[Supplied records Boundary: Start]
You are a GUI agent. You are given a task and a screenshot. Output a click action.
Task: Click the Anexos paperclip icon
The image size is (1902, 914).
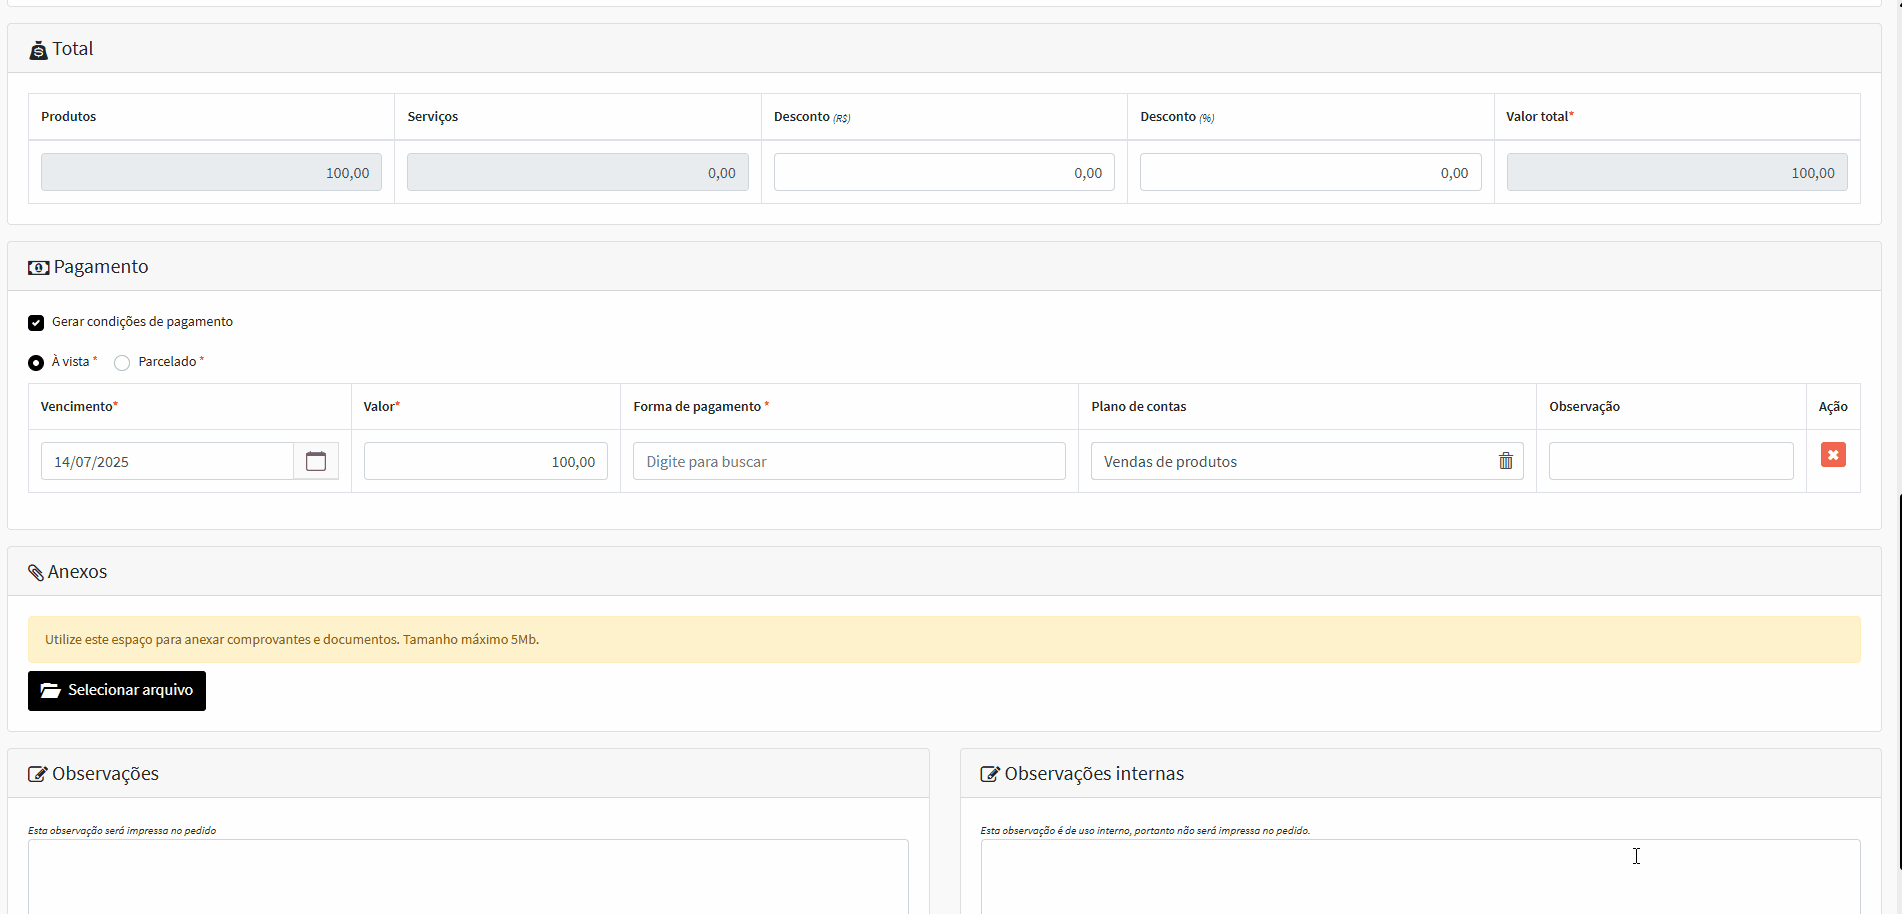click(36, 572)
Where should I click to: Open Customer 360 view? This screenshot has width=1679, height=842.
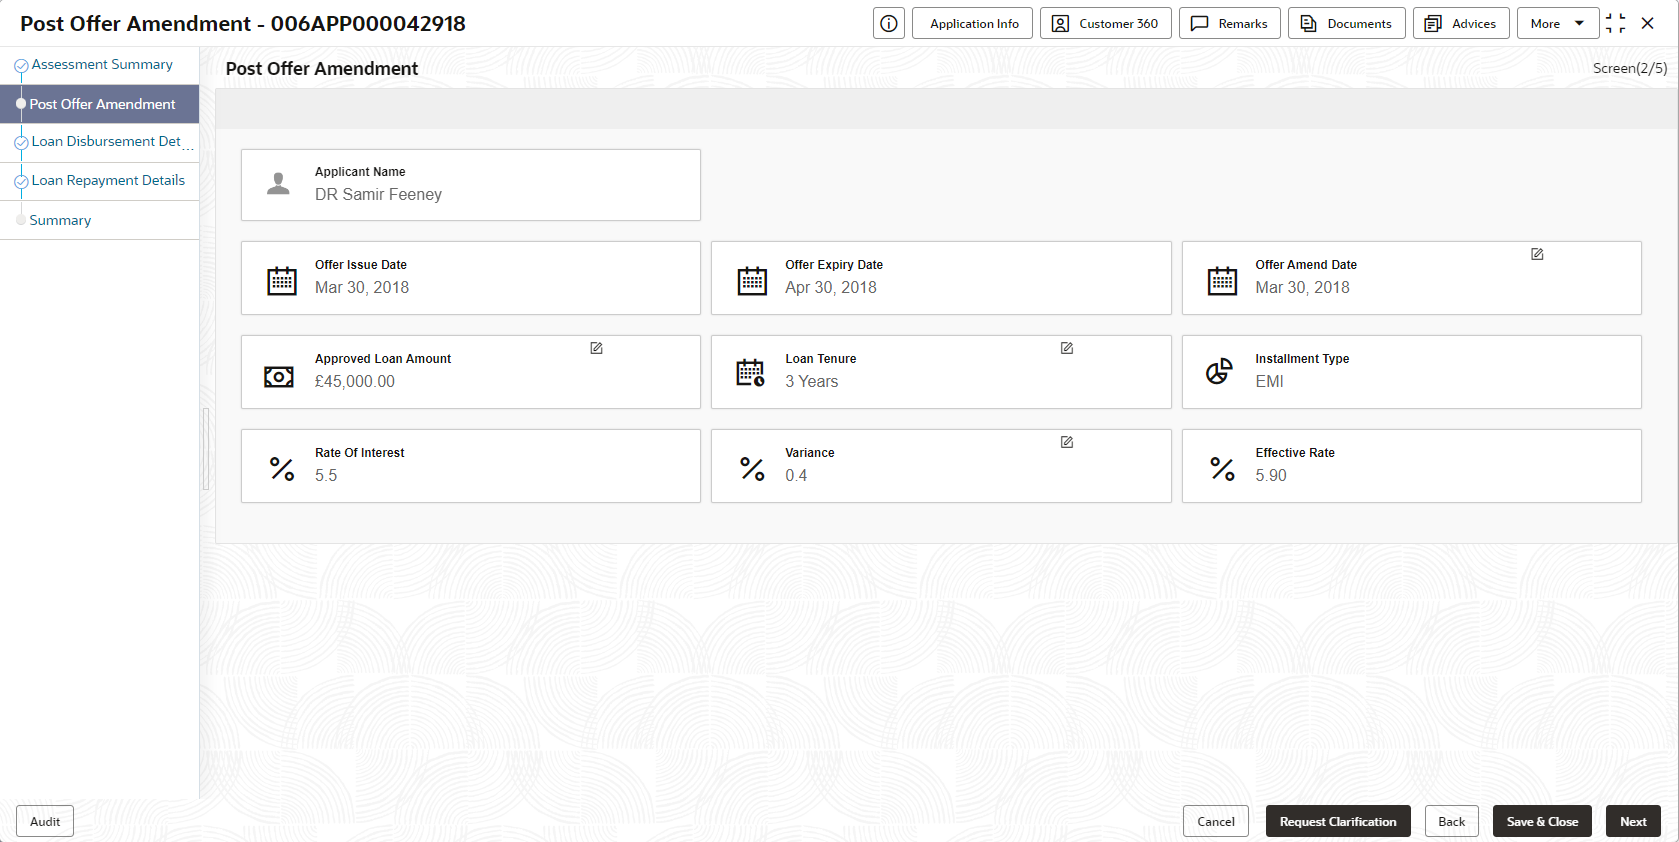click(x=1106, y=23)
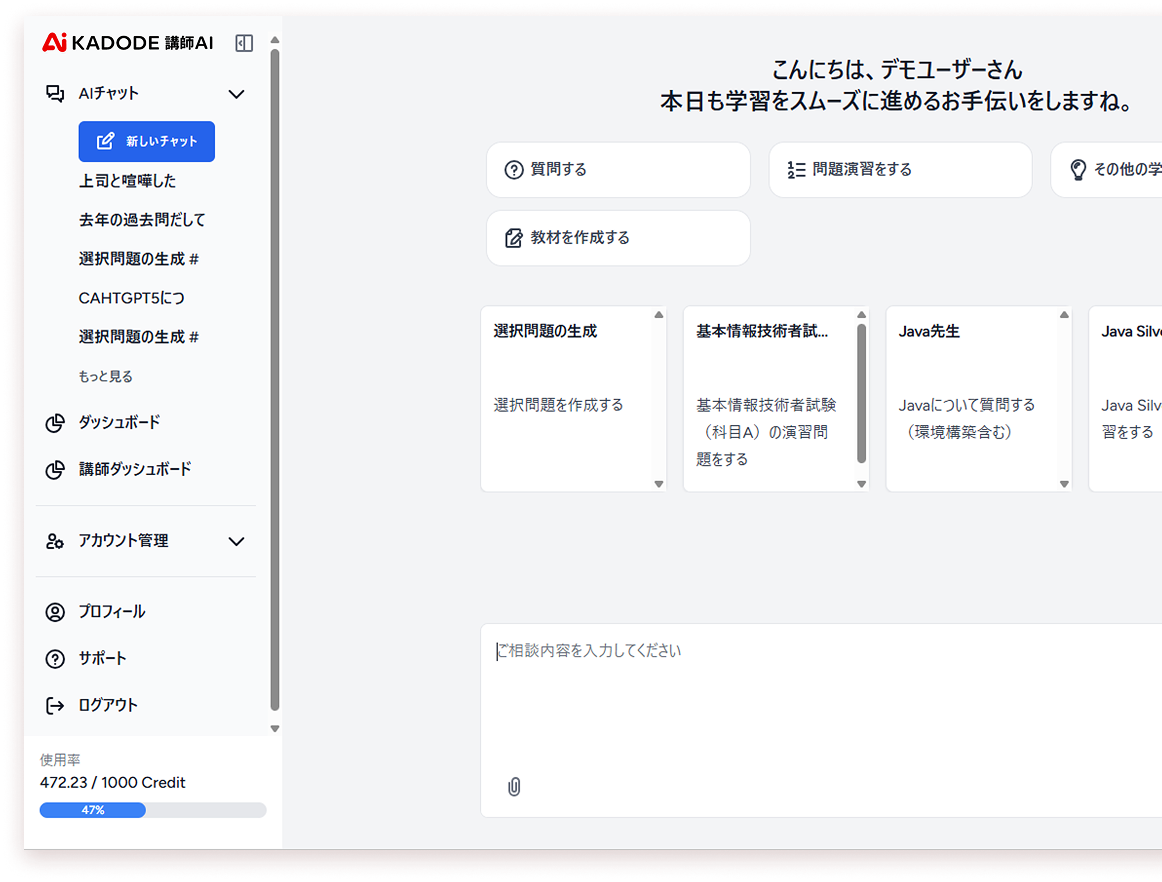This screenshot has height=882, width=1162.
Task: Click the 質問する button
Action: click(x=618, y=170)
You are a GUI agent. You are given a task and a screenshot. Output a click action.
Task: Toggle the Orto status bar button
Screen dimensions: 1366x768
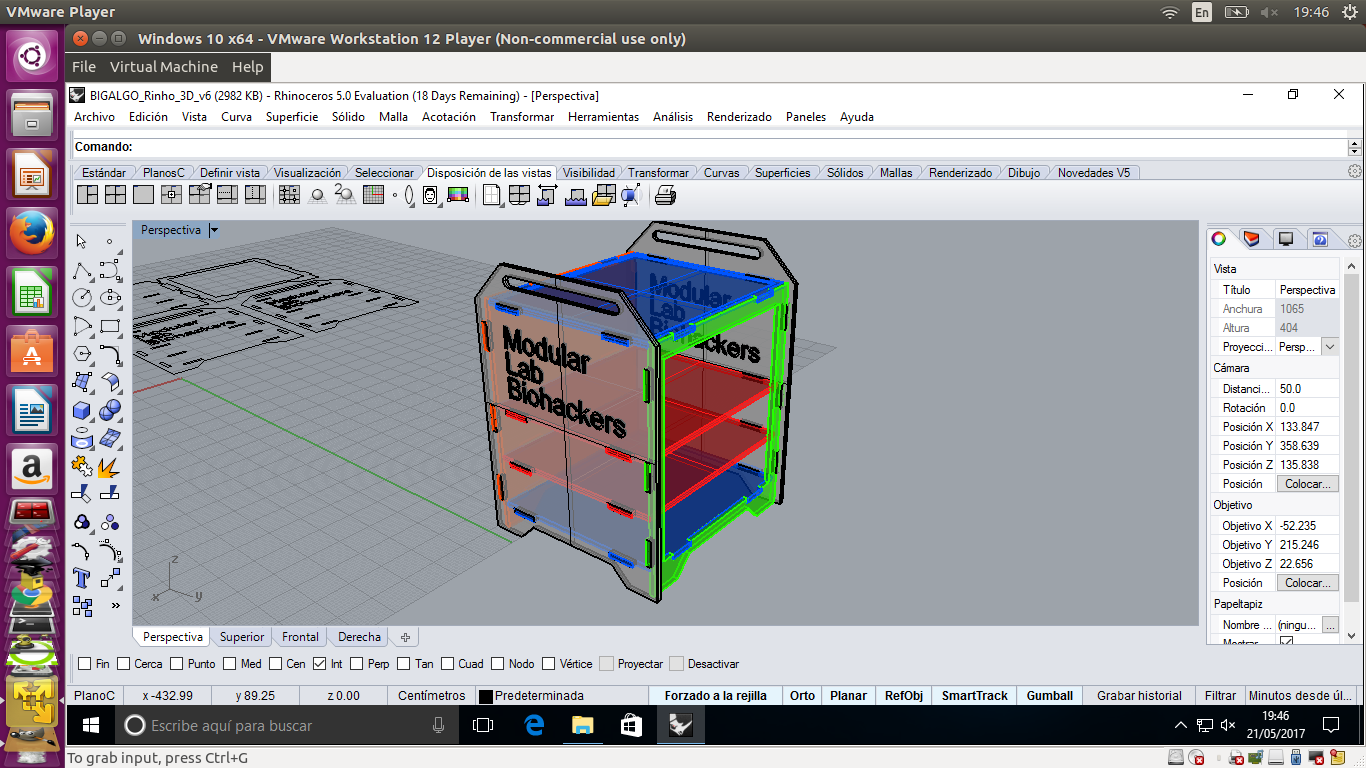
[Supplied records Boundary: End]
The task |
What is needed is an exact restatement of the lines from the line with "Task: Click the Anexos paperclip icon" through the final line of the data, pictures excluded.

Answer |
Task: Click the Anexos paperclip icon
The image size is (1902, 914).
click(36, 572)
Where should I click to: Open Customer 360 view? This screenshot has width=1679, height=842.
click(x=1106, y=23)
This screenshot has height=882, width=1162.
Task: Click the 質問する button
Action: click(x=618, y=170)
You are a GUI agent. You are given a task and a screenshot. Output a click action.
Task: Toggle the Orto status bar button
Screen dimensions: 1366x768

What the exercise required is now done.